Students who participate in the Health Occupations Students Association (HOSA) can participate in national service projects and enter competitions. The following New Jersey state conference competitions may be of interest to future public health professionals:

  • Extemporaneous Health Poster
  • Healthy Lifestyle
  • Researched Persuasive Speaking
  • Health Career Display (Teamwork Event)
  • Public Service Announcement (Teamwork Event)
  • Nutrition (Knowledge Test)
  • Transcultural Health Care (Knowledge Test)

High school graduates sometimes build their resumes – and earn money for college – by participating in AmeriCorps service projects.

Public Health Degree Programs in New Jersey

Prospective New Jersey public health students can choose from a number of options, including state universities or online programs. The minimum standard is regional accreditation at the institutional level; programmatic accreditation by the Council on Education for Public Health (CEPH) will facilitate some career goals.

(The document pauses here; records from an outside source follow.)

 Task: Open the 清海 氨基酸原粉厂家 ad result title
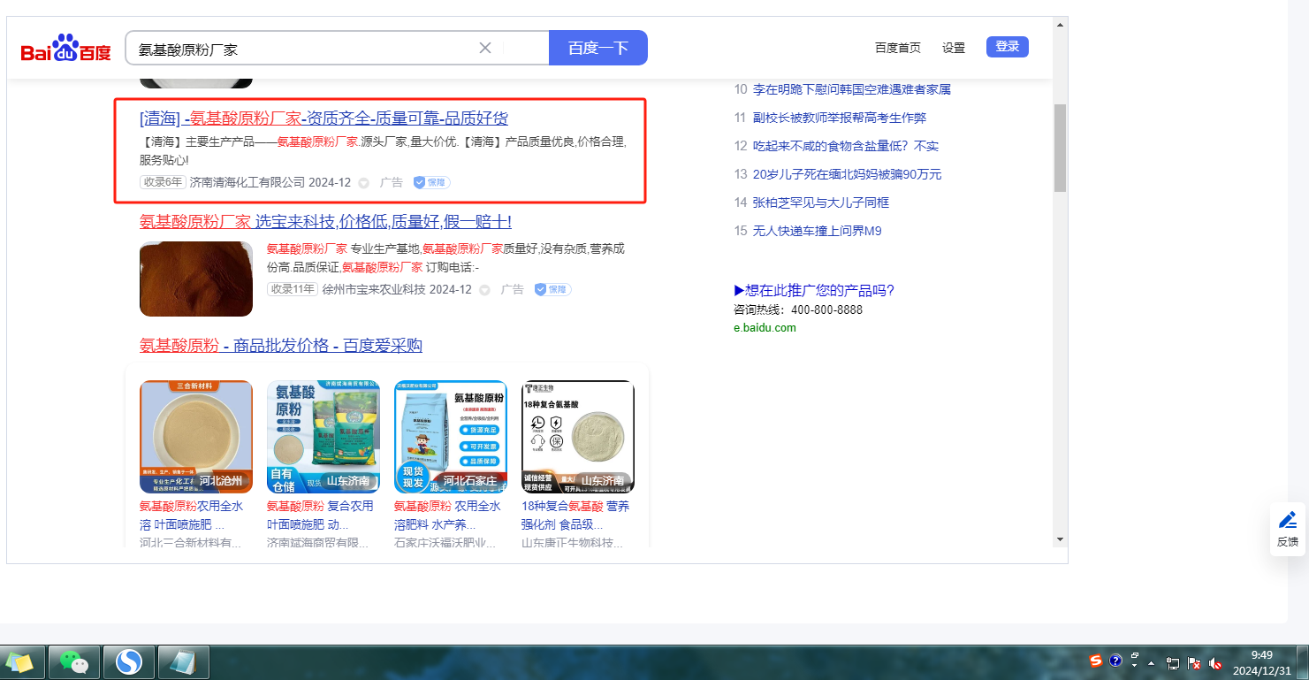[x=323, y=118]
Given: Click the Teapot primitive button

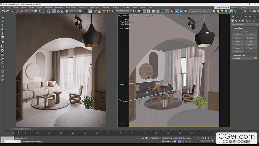Looking at the screenshot, I should tap(238, 48).
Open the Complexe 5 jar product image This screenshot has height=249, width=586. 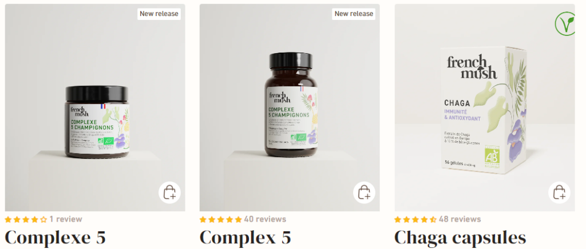click(x=95, y=107)
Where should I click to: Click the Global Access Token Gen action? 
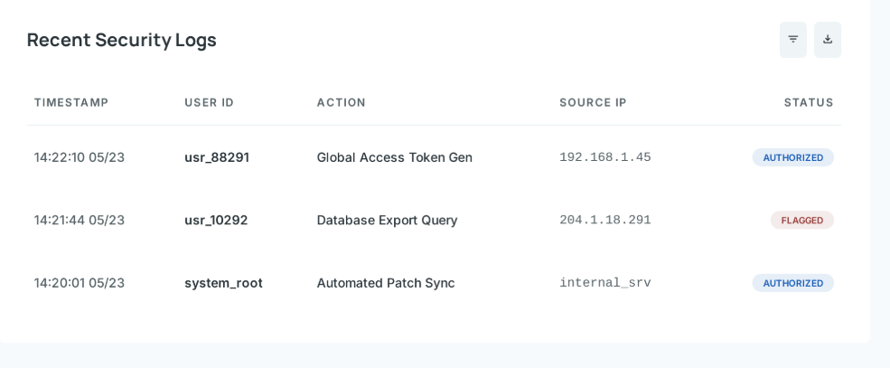[x=394, y=157]
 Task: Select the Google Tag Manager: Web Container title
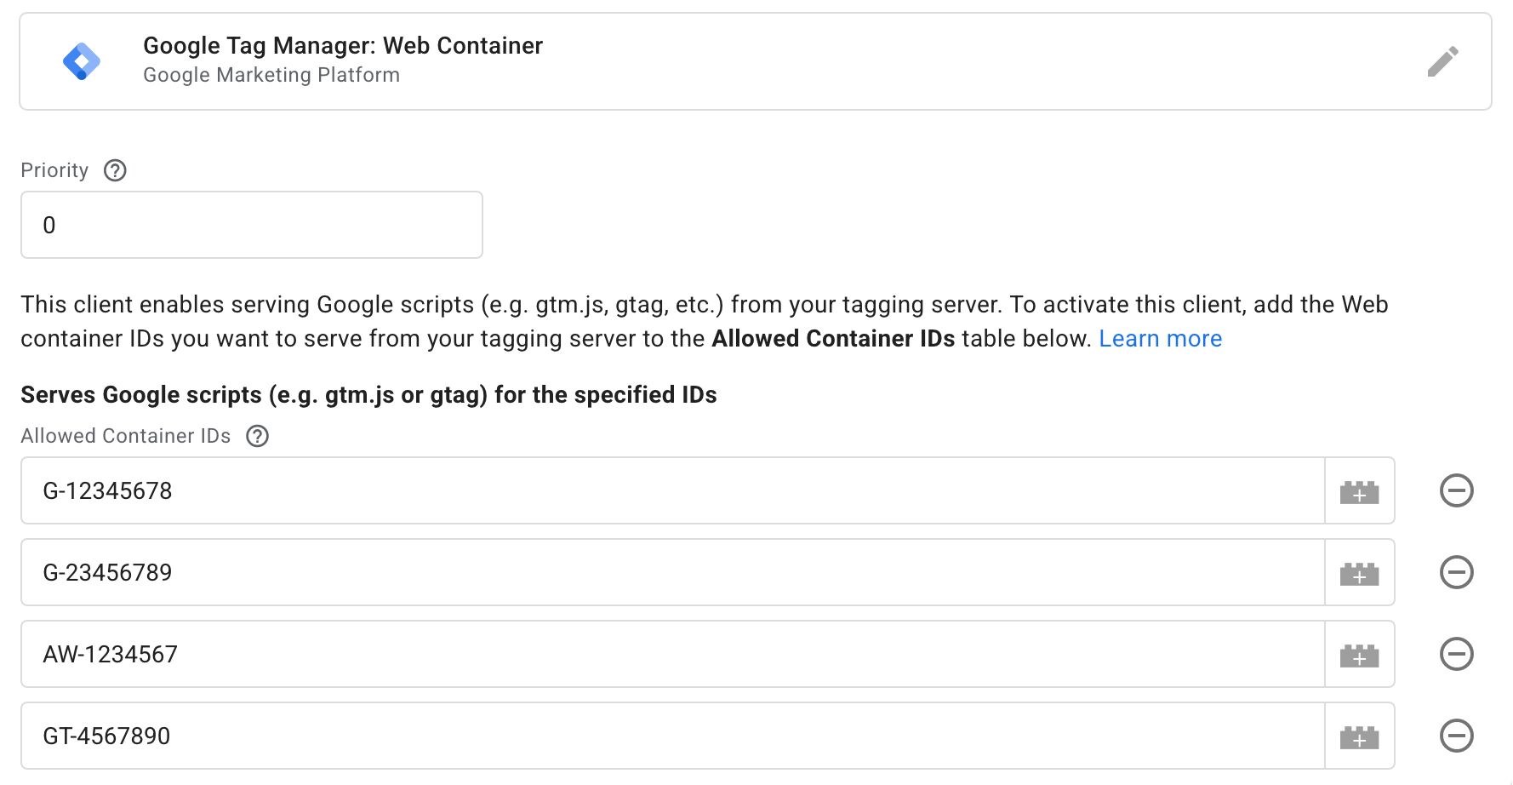342,46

There are some components that are common to all accredited master's programs in public health. Programs include a range of coursework that is generally recognized as "core" and also include some type of practicum experience. There can, however, be a good deal of variation from program to program. One consideration is concentration. The following are among the concentrations available in New Jersey:

  • Biostatistics
  • Global Public Health
  • Health Education & Behavioral Science

Some students pursue articulated programs that allow them to begin taking MPH courses at the bachelor's level. Others pursue a different type of joint degree program and earn dual graduate degrees. The other degree may be clinical (for example, MD) or organizational (for example, Master of Public Policy, or MPP). MPH-PsyD and MPH-JD are among the options.

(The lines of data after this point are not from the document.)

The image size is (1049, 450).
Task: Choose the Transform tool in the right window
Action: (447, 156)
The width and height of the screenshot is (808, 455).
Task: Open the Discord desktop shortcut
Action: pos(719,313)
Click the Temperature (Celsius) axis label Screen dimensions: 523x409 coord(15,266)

Many schools participate in a centralized application process through the Schools of Public Health Application Service (SOPHAS). Students have the option of attending the SOPHAS Virtual Fair to learn more about the ones that they are considering.

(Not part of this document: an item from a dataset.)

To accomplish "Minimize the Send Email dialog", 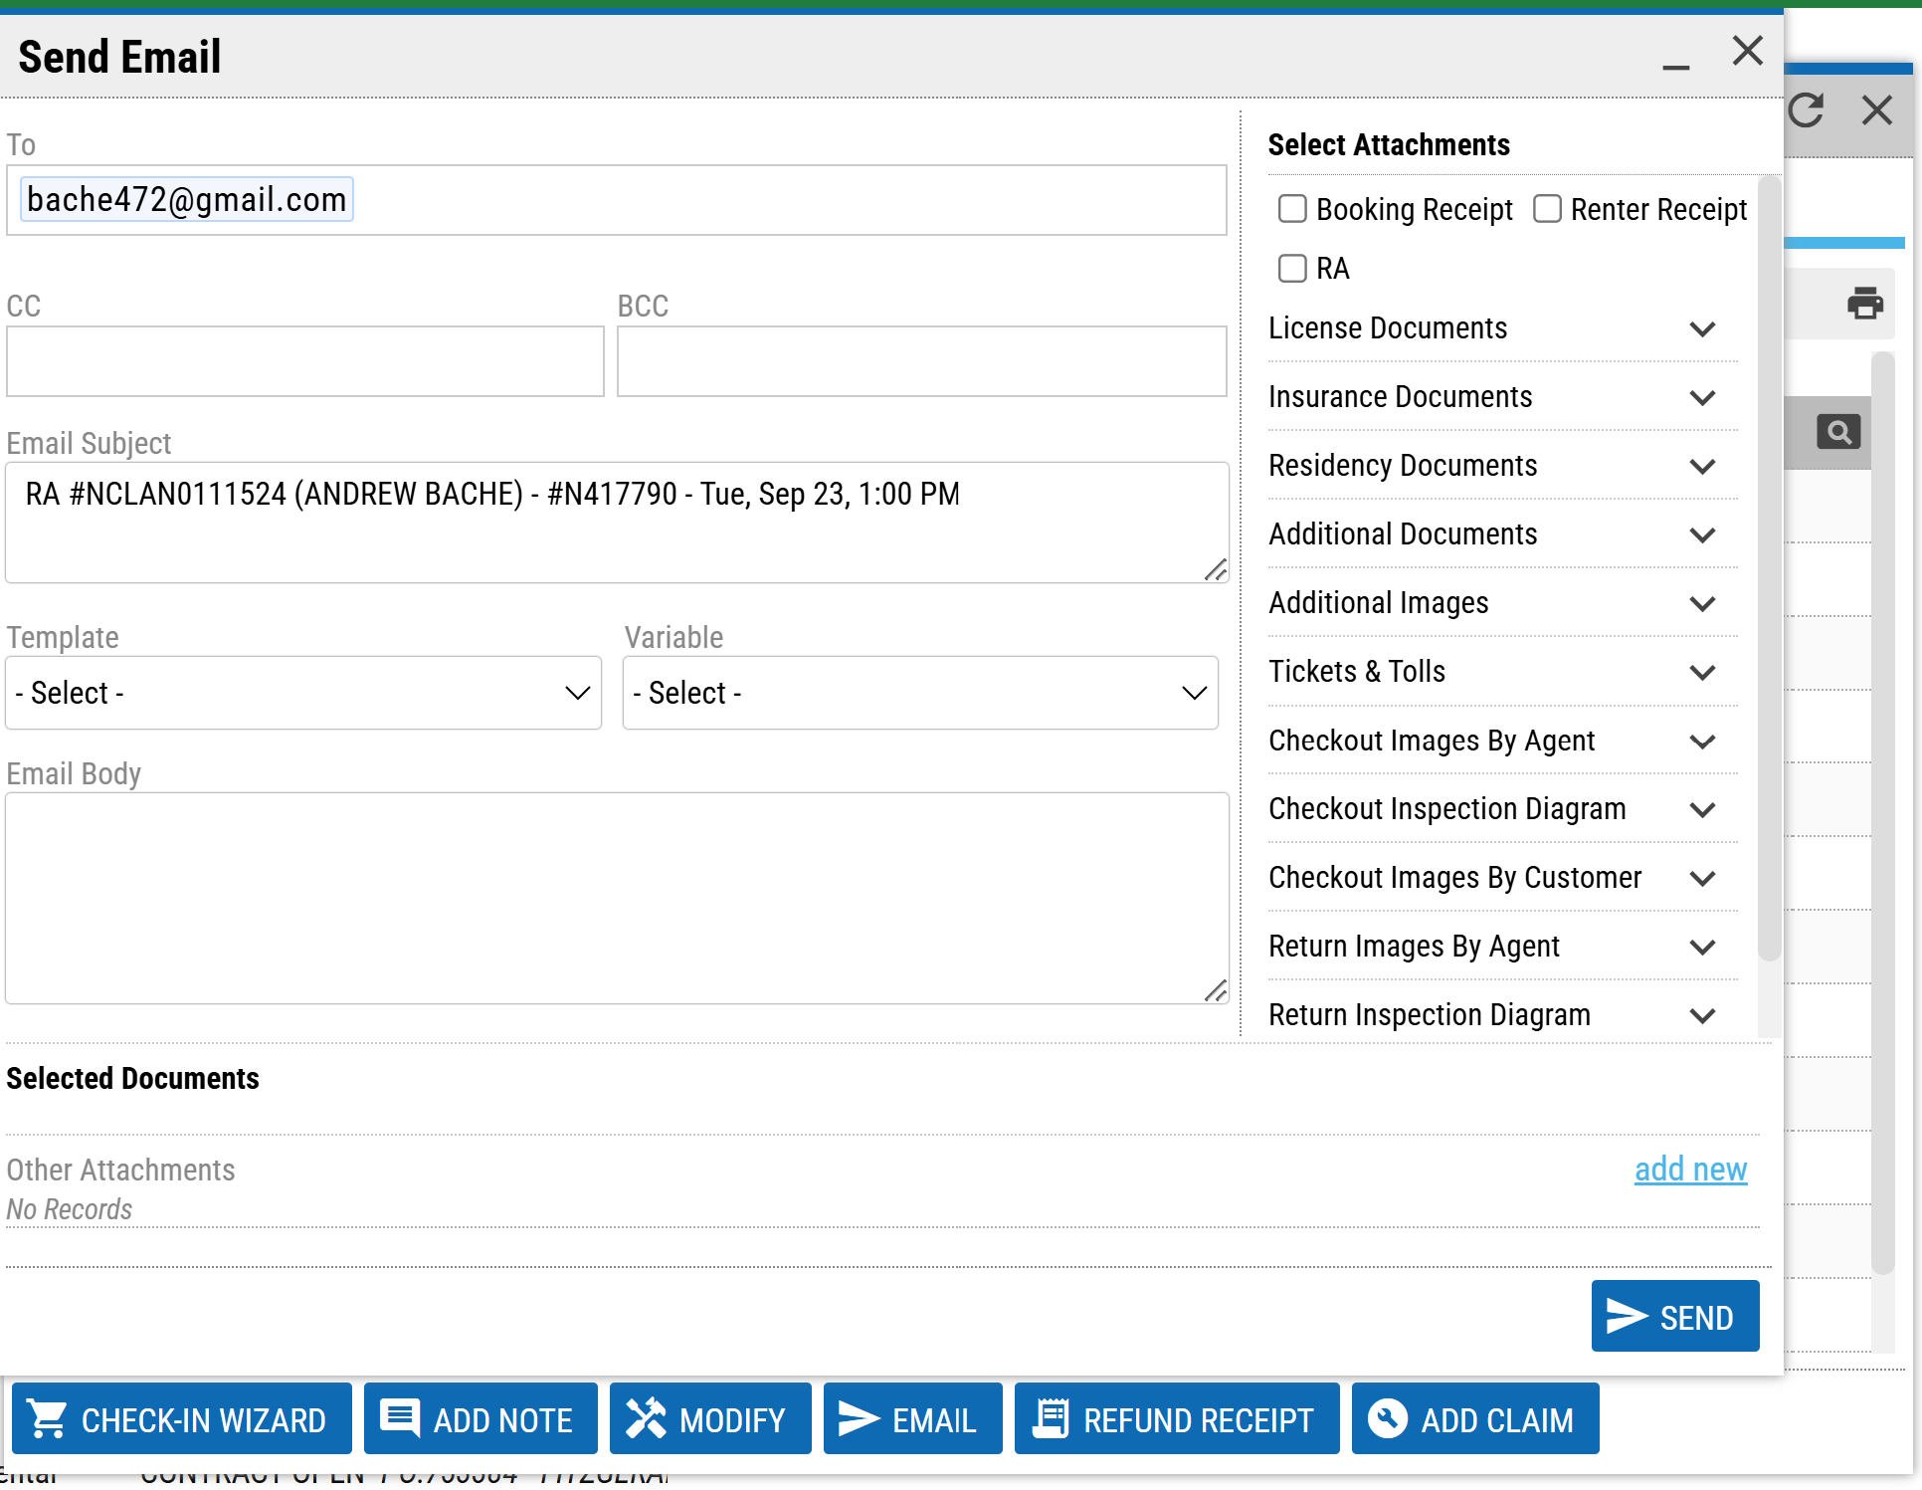I will pyautogui.click(x=1675, y=66).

Public Health Employment in NJ

Public health professionals work for a wide variety of employers: governmental agencies, public health foundations and institutes, healthcare systems, and even corporations. The following is a sampling of recent positions and degree expectations:

  • Health Researcher for Mathematica Policy Research: Doctoral degree.
  • Public Health- Oral Health Program Manager for the New Jersey Chapter of the American Academy of Pediatrics: Master’s degree preferred.
  • Associate Quality Practice Manager for WellCare: Bachelor’s degree.
  • Epidemiologist for Decision Resources Group: PhD or master’s in epidemiology or public health.
  • Cancer Epidemiologist for the Life Raft Group: Doctoral degree or relevant master’s degree.
  • Health Educator for the Gay Men's Project of the South Jersey AIDS Alliance: Variable education and experience requirements. (A person can be considered with less than a bachelor’s.)

Many employers set a minimum level of experience as well.